What the exercise asks: Turn the lines of the material starting at the line containing "This screenshot has width=2269, height=1624." and ending at the line containing "[1161, 590]" into a numbered list, leaving out blank lines.
═════ Data provided
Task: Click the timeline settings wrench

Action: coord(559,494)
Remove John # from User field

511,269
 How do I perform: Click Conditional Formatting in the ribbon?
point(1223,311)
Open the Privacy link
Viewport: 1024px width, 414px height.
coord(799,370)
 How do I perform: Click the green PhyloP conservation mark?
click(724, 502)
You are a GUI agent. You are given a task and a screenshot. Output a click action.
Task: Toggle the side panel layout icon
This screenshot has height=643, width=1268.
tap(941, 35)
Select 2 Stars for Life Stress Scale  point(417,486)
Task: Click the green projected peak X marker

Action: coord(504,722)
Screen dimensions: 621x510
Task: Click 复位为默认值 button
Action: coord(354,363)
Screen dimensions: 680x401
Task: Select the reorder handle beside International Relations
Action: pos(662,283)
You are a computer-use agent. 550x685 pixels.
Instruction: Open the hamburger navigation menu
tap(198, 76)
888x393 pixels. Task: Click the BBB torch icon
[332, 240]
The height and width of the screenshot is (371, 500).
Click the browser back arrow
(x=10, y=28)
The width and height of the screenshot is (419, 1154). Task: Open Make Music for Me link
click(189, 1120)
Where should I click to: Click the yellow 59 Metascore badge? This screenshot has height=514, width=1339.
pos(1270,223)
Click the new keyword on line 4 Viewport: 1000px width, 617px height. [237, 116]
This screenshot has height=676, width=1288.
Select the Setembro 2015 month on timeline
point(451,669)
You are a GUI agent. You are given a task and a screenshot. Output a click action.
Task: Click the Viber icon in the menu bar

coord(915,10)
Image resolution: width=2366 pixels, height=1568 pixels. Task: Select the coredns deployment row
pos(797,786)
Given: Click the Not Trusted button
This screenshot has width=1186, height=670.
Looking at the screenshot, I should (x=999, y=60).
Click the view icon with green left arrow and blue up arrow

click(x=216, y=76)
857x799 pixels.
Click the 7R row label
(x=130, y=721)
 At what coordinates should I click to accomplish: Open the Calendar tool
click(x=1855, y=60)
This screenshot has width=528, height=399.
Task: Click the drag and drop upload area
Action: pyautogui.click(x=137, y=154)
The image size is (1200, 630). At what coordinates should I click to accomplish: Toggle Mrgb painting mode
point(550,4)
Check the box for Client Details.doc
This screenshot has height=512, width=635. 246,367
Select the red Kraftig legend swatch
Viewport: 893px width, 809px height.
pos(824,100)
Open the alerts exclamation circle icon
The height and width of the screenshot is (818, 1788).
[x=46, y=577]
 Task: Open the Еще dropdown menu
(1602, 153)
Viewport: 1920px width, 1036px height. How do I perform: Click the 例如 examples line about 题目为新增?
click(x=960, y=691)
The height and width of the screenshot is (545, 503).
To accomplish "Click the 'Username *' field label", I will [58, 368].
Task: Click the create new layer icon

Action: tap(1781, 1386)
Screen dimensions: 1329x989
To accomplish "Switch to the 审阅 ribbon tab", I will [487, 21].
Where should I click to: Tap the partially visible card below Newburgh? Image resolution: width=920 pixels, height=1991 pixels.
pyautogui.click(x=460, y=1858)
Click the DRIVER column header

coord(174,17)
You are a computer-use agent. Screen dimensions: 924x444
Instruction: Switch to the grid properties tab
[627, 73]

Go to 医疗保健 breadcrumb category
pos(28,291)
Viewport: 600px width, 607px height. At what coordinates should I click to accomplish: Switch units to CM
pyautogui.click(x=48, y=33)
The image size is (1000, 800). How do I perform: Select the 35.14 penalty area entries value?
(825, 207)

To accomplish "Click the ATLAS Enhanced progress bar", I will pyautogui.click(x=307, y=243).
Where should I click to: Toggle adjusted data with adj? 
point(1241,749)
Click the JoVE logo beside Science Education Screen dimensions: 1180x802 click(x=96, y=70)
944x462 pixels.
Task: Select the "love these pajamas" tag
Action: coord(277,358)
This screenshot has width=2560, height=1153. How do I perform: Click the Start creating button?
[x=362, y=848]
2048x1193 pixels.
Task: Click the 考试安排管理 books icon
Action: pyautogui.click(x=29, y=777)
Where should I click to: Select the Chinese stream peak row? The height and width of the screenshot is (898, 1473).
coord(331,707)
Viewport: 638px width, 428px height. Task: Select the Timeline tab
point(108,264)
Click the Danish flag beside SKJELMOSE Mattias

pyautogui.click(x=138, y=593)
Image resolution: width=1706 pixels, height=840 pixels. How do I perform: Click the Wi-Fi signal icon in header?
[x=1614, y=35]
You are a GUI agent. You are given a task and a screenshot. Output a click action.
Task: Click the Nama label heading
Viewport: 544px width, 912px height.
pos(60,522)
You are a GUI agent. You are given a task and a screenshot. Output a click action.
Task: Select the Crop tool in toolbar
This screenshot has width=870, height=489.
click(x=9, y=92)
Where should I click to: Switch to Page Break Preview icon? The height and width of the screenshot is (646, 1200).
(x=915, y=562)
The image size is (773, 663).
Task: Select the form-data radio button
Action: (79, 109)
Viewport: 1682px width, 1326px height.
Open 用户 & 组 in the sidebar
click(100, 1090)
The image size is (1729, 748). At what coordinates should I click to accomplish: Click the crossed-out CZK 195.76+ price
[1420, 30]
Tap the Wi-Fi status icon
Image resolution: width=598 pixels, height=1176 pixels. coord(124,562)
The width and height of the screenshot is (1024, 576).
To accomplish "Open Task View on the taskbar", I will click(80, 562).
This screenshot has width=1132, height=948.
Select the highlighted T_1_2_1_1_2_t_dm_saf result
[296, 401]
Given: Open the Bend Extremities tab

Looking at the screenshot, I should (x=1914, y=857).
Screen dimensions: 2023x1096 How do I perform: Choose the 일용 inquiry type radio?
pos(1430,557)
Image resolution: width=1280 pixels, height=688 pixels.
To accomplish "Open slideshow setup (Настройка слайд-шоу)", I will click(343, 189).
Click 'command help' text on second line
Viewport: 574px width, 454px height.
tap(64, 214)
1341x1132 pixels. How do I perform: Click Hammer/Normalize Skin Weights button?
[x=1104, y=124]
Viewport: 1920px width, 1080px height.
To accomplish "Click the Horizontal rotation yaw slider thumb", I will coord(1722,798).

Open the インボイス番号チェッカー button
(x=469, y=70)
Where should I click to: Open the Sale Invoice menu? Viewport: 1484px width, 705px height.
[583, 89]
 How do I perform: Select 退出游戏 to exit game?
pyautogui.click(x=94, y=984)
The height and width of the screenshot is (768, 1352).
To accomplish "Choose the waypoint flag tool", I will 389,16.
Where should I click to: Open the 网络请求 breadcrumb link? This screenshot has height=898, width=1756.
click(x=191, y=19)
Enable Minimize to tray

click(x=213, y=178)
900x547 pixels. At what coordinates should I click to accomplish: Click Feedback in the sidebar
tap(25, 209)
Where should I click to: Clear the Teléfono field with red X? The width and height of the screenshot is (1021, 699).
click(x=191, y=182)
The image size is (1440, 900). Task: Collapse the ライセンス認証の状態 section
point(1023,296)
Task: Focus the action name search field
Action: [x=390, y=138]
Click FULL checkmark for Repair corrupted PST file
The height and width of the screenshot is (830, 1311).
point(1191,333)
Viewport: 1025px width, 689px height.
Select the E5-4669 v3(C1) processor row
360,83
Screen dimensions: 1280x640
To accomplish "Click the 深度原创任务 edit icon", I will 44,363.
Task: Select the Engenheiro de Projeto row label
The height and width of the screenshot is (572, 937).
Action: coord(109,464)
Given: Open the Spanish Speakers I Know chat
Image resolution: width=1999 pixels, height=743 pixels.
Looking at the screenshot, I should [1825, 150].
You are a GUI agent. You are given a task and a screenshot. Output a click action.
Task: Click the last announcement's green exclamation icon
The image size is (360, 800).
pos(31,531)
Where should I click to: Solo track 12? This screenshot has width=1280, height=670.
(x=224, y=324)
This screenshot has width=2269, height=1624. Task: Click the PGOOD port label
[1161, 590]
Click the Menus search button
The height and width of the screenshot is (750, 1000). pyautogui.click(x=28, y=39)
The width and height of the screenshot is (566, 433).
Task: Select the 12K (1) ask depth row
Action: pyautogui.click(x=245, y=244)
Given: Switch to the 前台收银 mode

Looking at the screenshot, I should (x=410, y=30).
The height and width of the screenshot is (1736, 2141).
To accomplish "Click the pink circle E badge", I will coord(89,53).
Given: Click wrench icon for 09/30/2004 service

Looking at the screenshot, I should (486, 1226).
══════════
Exercise response:
1. This screenshot has width=2269, height=1624. Task: Click the PGOOD port label
2. [1161, 590]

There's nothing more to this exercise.